Task details:
Copy all of the records word for word.

____ Extracted entries

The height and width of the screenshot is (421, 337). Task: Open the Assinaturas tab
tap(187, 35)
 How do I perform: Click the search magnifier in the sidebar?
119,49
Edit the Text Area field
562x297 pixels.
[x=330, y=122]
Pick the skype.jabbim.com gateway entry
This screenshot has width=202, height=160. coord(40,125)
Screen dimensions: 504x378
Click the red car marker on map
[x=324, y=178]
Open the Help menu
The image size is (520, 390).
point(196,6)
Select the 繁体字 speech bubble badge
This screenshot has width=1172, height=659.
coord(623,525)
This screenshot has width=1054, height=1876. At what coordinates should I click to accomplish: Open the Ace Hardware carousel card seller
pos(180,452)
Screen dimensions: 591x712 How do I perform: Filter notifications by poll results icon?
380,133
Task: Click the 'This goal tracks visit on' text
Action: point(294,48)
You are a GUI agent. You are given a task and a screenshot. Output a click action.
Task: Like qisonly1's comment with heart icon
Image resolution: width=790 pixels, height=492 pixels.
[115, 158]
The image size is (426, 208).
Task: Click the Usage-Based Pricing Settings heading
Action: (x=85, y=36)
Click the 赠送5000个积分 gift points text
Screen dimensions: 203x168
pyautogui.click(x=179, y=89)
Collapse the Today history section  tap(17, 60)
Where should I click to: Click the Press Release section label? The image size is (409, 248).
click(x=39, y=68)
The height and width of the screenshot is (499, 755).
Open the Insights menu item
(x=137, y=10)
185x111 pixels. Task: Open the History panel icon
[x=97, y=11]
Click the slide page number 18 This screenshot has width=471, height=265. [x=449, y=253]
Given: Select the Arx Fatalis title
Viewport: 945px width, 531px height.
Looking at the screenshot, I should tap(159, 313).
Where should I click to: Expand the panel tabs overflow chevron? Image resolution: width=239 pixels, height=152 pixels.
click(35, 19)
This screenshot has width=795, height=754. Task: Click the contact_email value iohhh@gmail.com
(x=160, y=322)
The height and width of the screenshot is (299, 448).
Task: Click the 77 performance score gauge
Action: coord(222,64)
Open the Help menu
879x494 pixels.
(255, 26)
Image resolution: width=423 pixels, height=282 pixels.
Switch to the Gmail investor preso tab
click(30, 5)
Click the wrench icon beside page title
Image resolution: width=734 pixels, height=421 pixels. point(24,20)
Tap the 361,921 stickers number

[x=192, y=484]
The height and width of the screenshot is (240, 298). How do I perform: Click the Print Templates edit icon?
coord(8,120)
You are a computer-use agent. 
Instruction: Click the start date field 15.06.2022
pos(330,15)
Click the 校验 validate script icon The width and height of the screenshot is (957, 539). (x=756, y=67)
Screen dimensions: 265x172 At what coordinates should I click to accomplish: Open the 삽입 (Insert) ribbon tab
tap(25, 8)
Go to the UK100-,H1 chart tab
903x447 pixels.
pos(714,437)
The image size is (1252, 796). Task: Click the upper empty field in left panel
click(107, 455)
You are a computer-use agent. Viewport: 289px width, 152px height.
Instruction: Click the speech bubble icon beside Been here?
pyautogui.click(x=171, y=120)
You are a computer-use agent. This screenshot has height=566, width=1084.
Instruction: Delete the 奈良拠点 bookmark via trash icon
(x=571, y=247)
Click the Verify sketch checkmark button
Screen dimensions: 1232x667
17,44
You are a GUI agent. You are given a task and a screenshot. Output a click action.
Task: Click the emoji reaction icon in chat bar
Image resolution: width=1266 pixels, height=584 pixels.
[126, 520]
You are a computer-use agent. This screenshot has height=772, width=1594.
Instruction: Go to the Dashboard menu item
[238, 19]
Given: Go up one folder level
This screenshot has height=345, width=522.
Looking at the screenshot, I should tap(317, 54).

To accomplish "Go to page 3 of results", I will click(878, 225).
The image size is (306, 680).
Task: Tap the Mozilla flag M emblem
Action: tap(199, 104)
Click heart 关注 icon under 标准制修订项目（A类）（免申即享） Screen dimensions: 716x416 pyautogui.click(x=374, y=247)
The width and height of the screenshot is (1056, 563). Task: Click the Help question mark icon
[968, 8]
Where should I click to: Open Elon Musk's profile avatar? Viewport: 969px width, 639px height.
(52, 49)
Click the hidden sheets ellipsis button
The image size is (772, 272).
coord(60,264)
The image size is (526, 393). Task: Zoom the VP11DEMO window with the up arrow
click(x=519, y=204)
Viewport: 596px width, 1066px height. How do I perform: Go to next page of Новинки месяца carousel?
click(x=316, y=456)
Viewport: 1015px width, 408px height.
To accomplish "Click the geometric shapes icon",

________

Your solution:
The height and width of the screenshot is (421, 337). Task: Open the Assinaturas tab
tap(187, 35)
 How do I perform: Click the search magnifier in the sidebar?
119,49
Edit the Text Area field
562x297 pixels.
[x=330, y=122]
Pick the skype.jabbim.com gateway entry
This screenshot has width=202, height=160. coord(40,125)
Screen dimensions: 504x378
Click the red car marker on map
[x=324, y=178]
Open the Help menu
The image size is (520, 390).
point(196,6)
Select the 繁体字 speech bubble badge
This screenshot has width=1172, height=659.
coord(623,525)
This screenshot has width=1054, height=1876. At what coordinates should I click to accomplish: Open the Ace Hardware carousel card seller
pos(180,452)
Screen dimensions: 591x712 How do I perform: Filter notifications by poll results icon?
380,133
Task: Click the 'This goal tracks visit on' text
Action: point(294,48)
You are a GUI agent. You are given a task and a screenshot. Output a click action.
Task: Like qisonly1's comment with heart icon
Image resolution: width=790 pixels, height=492 pixels.
[115, 158]
The image size is (426, 208).
Task: Click the Usage-Based Pricing Settings heading
Action: (x=85, y=36)
Click the 赠送5000个积分 gift points text
Screen dimensions: 203x168
pyautogui.click(x=179, y=89)
Collapse the Today history section  tap(17, 60)
Where should I click to: Click the Press Release section label? The image size is (409, 248).
click(x=39, y=68)
The height and width of the screenshot is (499, 755).
Open the Insights menu item
(x=137, y=10)
185x111 pixels. Task: Open the History panel icon
[x=97, y=11]
Click the slide page number 18 This screenshot has width=471, height=265. [x=449, y=253]
Given: Select the Arx Fatalis title
Viewport: 945px width, 531px height.
Looking at the screenshot, I should tap(159, 313).
Where should I click to: Expand the panel tabs overflow chevron? Image resolution: width=239 pixels, height=152 pixels.
click(35, 19)
This screenshot has width=795, height=754. Task: Click the contact_email value iohhh@gmail.com
(x=160, y=322)
The height and width of the screenshot is (299, 448).
Task: Click the 77 performance score gauge
Action: coord(222,64)
Open the Help menu
879x494 pixels.
(255, 26)
Image resolution: width=423 pixels, height=282 pixels.
Switch to the Gmail investor preso tab
click(30, 5)
Click the wrench icon beside page title
Image resolution: width=734 pixels, height=421 pixels. point(24,20)
Tap the 361,921 stickers number

[x=192, y=484]
The height and width of the screenshot is (240, 298). How do I perform: Click the Print Templates edit icon?
coord(8,120)
You are a computer-use agent. 
Instruction: Click the start date field 15.06.2022
pos(330,15)
Click the 校验 validate script icon The width and height of the screenshot is (957, 539). (x=756, y=67)
Screen dimensions: 265x172 At what coordinates should I click to accomplish: Open the 삽입 (Insert) ribbon tab
tap(25, 8)
Go to the UK100-,H1 chart tab
903x447 pixels.
pos(714,437)
The image size is (1252, 796). Task: Click the upper empty field in left panel
click(107, 455)
You are a computer-use agent. Viewport: 289px width, 152px height.
Instruction: Click the speech bubble icon beside Been here?
pyautogui.click(x=171, y=120)
You are a computer-use agent. This screenshot has height=566, width=1084.
Instruction: Delete the 奈良拠点 bookmark via trash icon
(x=571, y=247)
Click the Verify sketch checkmark button
Screen dimensions: 1232x667
17,44
You are a GUI agent. You are given a task and a screenshot. Output a click action.
Task: Click the emoji reaction icon in chat bar
Image resolution: width=1266 pixels, height=584 pixels.
[126, 520]
You are a computer-use agent. This screenshot has height=772, width=1594.
Instruction: Go to the Dashboard menu item
[238, 19]
Given: Go up one folder level
This screenshot has height=345, width=522.
Looking at the screenshot, I should tap(317, 54).

To accomplish "Go to page 3 of results", I will click(878, 225).
The image size is (306, 680).
Task: Tap the Mozilla flag M emblem
Action: tap(199, 104)
Click heart 关注 icon under 标准制修订项目（A类）（免申即享） Screen dimensions: 716x416 pyautogui.click(x=374, y=247)
The width and height of the screenshot is (1056, 563). Task: Click the Help question mark icon
[968, 8]
Where should I click to: Open Elon Musk's profile avatar? Viewport: 969px width, 639px height.
(52, 49)
Click the hidden sheets ellipsis button
The image size is (772, 272).
coord(60,264)
The image size is (526, 393). Task: Zoom the VP11DEMO window with the up arrow
click(x=519, y=204)
Viewport: 596px width, 1066px height. How do I perform: Go to next page of Новинки месяца carousel?
click(x=316, y=456)
Viewport: 1015px width, 408px height.
To accomplish "Click the geometric shapes icon",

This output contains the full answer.